Marie-Therese Wisniowski

My artwork has appeared in a number of exhibitions which have been featured on this blog spot. For your convenience I have listed these posts below.

ArtCloth: Engaging New Visions (Marie-Therese Wisniowski - Curator's Talk)
Sequestration of CO2 (Engaging New Visions) M-T. Wisniowski
Codes – Lost Voices (ArtCloth Installation) M-T. Wisniowski
Unleashed: The Rise of Australian Street Art (Art Exhibition) Various Artists
Merge and Flow (SDA Members Exhibition) M-T. Wisniowski
The Journey (Megalo Studio) M-T. Wisniowski
Another Brick (Post Graffiti ArtCloth Installation) M-T. Wisniowski
ArtCloth Swap & Exhibition
When Rainforests Glowed (Eden Gardens Gallery) M-T. Wisniowski
My Southern Land (Galerie 't Haentje te Paart, Netherlands) M-T. Wisniowski
The Last Exhibition @ Galerie ’t Haentje the Paart
Mark Making on Urban Walls @ Palm House (Post Graffiti Art Work)
Fleeting - My ArtCloth Work Exhibited @ Art Systems Wickham Art Gallery
My Thirteen Year Contribution to the '9 x 5' Exhibition at the Walker Street Gallery & Arts Centre
Timelines: An Environmental Journey
Man-Made Fish Kills
My Contribution to: The Lake Macquarie's Water Exhibition

The dual exhibition “When Rainforests Ruled” (Marie-Therese Wisniowski) and Floating (Helen Lancaster) opened on the 7th July 2012 at Purple Noon Art And Sculpture Gallery (Freemans Reach, NSW, Australia). The dual exhibition was reviewed by Irene Manion whose article will appear in the August Edition of Textile Fibre Forum. The exhibition will close on the 31st of August 2012 - giving ample time for those who are in reachable distance of the Gallery to view the exhibition.

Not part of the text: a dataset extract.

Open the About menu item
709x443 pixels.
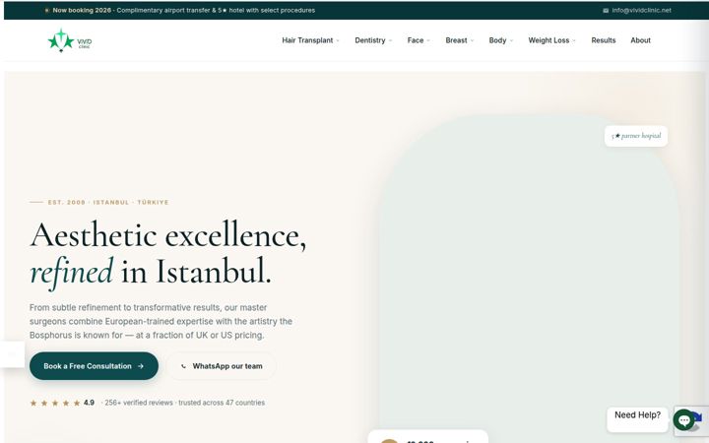pyautogui.click(x=640, y=40)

This blog is the first in a series of three. It will give coverage to the place, the exhibition opening and the rationale and technique behind my artwork that was exhibited. The second blog will cover Helen Lancaster’s component of our dual journey - Floating. The third blog in this series will cover my wearable art – My Velvet Scarves@Purple Noon – that were especially created for sale at Purple Noon Art And Sculpture Gallery.

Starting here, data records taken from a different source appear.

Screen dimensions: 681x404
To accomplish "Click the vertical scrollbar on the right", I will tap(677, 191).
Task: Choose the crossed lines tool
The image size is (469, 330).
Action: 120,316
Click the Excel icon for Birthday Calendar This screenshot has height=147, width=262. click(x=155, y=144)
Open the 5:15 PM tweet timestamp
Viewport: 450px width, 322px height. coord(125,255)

It was a delight to work with Robyn Williams, Carl Stringfellow and Caitlin Hietanen, who made exhibiting at Purple Noon Art and Sculpture Gallery such a relaxing venture.

Purple Noon
The gallery name - “Purple Noon” - was inspired by Arthur Streeton’s (1867-1943) painting titled - “The Purple Noon’s Transparent Might” – an oil on canvas that he created in 1896 when he visited the Hawesbury region - a region that is on the outskirts of Western Sydney. Streeton took the title from lines in Percy Bysshe Shelley's poem – Stanzas Written in Dejection, Near Naples:

The sun is warm, the sky is clear,
The waves are dancing fast and bright,
Blue isles and snowy mountains wear
The purple noon's transparent might,
The breath of the moist earth is light,
Around its unexpanded buds;
Like many a voice of one delight,
The winds, the birds, the ocean floods,
The City's voice itself, is soft like Solitude's.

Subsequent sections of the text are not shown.